Winner of the 2021 Women's Prize for Fiction.
From the New York Times bestselling author of Jonathan Strange & Mr Norrell, an intoxicating, hypnotic new novel set in a dreamlike alternative reality.
Piranesi's house is no ordinary building: its rooms are infinite, its corridors endless, its walls are lined with thousands upon thousands of statues, each one different from all the others. Within the labyrinth of halls an ocean is imprisoned; waves thunder up staircases, rooms are flooded in an instant. But Piranesi is not afraid; he understands the tides as he understands the pattern of the labyrinth itself. He lives to explore the house.

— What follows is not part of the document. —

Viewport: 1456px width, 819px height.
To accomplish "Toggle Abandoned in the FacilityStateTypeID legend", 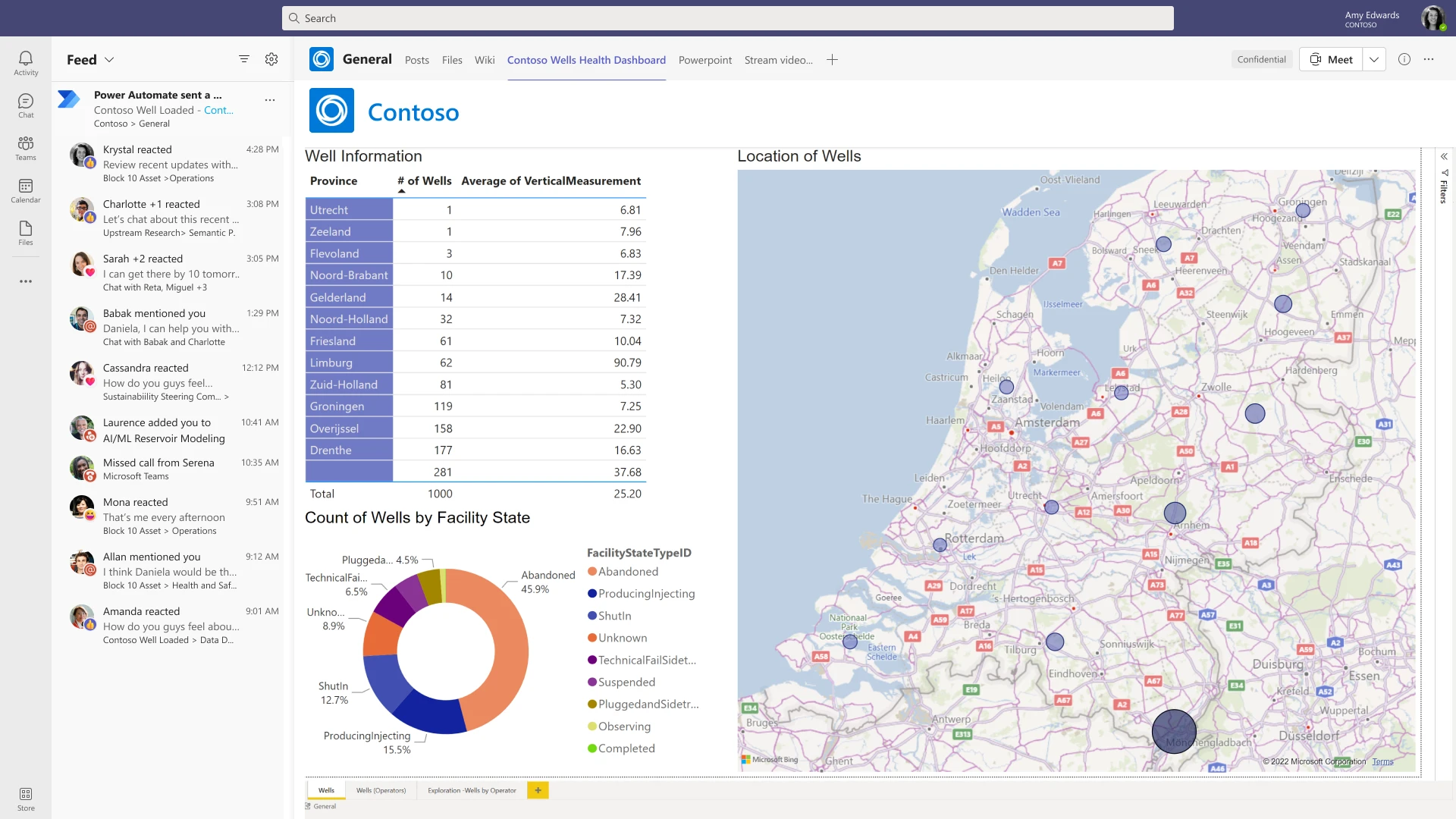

There is one other person in the house-a man called The Other, who visits Piranesi twice a week and asks for help with research into A Great and Secret Knowledge. But as Piranesi explores, evidence emerges of another person, and a terrible truth begins to unravel, revealing a world beyond the one Piranesi has always known.

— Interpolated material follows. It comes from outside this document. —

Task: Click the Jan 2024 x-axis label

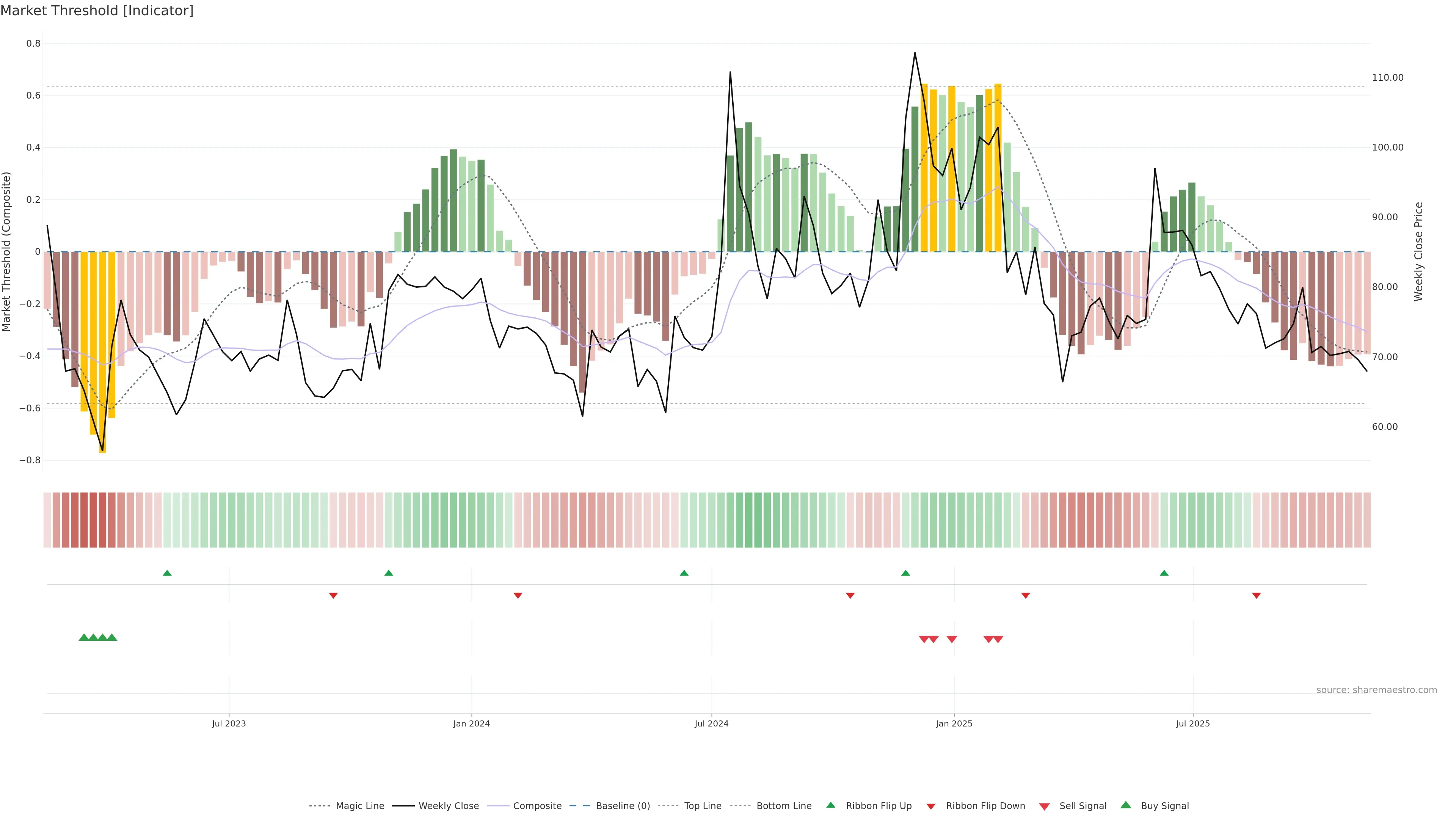Action: pyautogui.click(x=471, y=723)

For readers of Neil Gaiman's The Ocean at the End of the Lane and fans of Madeline Miller's Circe, Piranesi introduces an astonishing new world, an infinite labyrinth, full of startling images and surreal beauty, haunted by the tides and the clouds.
Staff Choice: Jurgen
This is a beautiful pocket-dimension on your bookshelf. Clarke's words go straight to the mind's eye, making Piranesi a very graphic story. It is a story about the beauty of loneliness and isolation. It taught me to appreciate the harmony in the world around me, and how a deep relationship can be so much more meaningful than a lot of shallow friendships.
Staff Choice: Jonna
If you ever want to go blind into a book this is the one to do it with. This story is best read without knowing anything about it so I am not going to tell you anything. It is a great mystery and very original. Go read, you won't regret it!